UBUD, KOMPAS.com - Merek perhiasan John Hardy muncul ketika John Hardy, seorang seniman asal Kanada, menyambangi Bali pada 1970-an. Di Pulau Dewata ia menemukan ketenangan dan inspirasi, terutama dari para seniman yang membuat perhiasan khas lokal menggunakan tangan.
John Hardy langsung jatuh cinta pada Bali. Ia kemudian menetap di Ubud, dan mengajak beberapa seniman untuk membuat perhiasan handmade kualitas tinggi. Hasilnya adalah deretan perhiasan yang exceptional, diekspor ke beberapa negara, dipajang di butik-butik mewah kelas dunia.
"(Perhiasan) John Hardy dijual di beberapa toko mewah seperti 5th Avenue di New York, Hongkong, Rusia, juga negara-negara Eropa," tutur Director of Heritage, Hospitality, and Public Affairs John Hardy, Polly Purser kepada KompasTravel saat menyambangi lokasi workshop John Hardy di Ubud, Bali, beberapa waktu lalu.
"Desain kami terinspirasi oleh alam, juga hewan-hewan mistis dan legenda," tambah Polly.
Benar saja. Begitu memasuki tempat workshop, Anda akan disambut oleh ruangan dengan instalasi yang memajang deretan perhiasan khas John Hardy. Gelang, kalung, anting, cincin, dan berbagai perhiasan lainnya sungguh memikat mata. Gelang perak dengan ujung berbentuk kepala naga adalah salah satu trademark John Hardy.

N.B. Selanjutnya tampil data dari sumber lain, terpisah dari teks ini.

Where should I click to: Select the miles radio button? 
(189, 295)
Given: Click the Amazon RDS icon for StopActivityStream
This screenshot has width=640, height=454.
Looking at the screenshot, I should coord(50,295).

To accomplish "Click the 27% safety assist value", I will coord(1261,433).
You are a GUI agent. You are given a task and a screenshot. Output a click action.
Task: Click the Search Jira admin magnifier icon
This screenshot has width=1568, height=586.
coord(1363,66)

BACA JUGA: Di Bali, Ada Pohon Beringin Berusia Lebih dari 500 Tahun
Saya kemudian diajak berkeliling ke beberapa ruangan. Pertama adalah Design Room, yang dikelilingi kolam serta hijaunya sawah. Ini ditujukan agar para desainer bisa menggambar tanpa tekanan.

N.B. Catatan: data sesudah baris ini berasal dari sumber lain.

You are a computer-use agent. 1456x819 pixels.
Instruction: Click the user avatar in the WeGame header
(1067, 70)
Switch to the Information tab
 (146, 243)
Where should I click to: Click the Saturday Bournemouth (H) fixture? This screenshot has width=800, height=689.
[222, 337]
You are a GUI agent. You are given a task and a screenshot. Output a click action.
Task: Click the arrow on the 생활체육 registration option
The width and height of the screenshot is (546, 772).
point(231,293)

"Di sini kami benar-benar memikirkan kesehatan dan kenyamanan pekerja. Di balik hasil produk yang baik, ada kesenangan karyawan yang tinggi," tutur Polly.
"Ada sekitar 700 pekerja di sini. Kalaupun mereka ketinggalan makan siang, ada afternoon tea tiap sore. Semua bahan makanan pun kami ambil dari tanah kami di sini," papar Polly.
Pembuatan desain semua produk John Hardy sama sekali tidak menggunakan komputer. Penggambaran dan pewarnaan dilakukan dengan tangan. Gambar tersebut dibuat di atas kertas dengan skala 1:1, alias sama seperti ukuran aslinya.
BACA JUGA: Blusukan ke Tabanan, Melihat Rumah Tradisional Khas Bali
Polly mengajak saya masuk ke beberapa ruangan berikutnya. Ada ruangan untuk waxing, alias membuat replika model produk menggunakan lilin. Model dari lilin tersebut kemudian dimasukkan ke dalam adonan semacam semen. Hasilnya adalah semen dengan cetakan desain produk yang diinginkan.
"Barulah material seperti emas atau perak dimasukkan ke dalam cetakan ini," tutur Polly.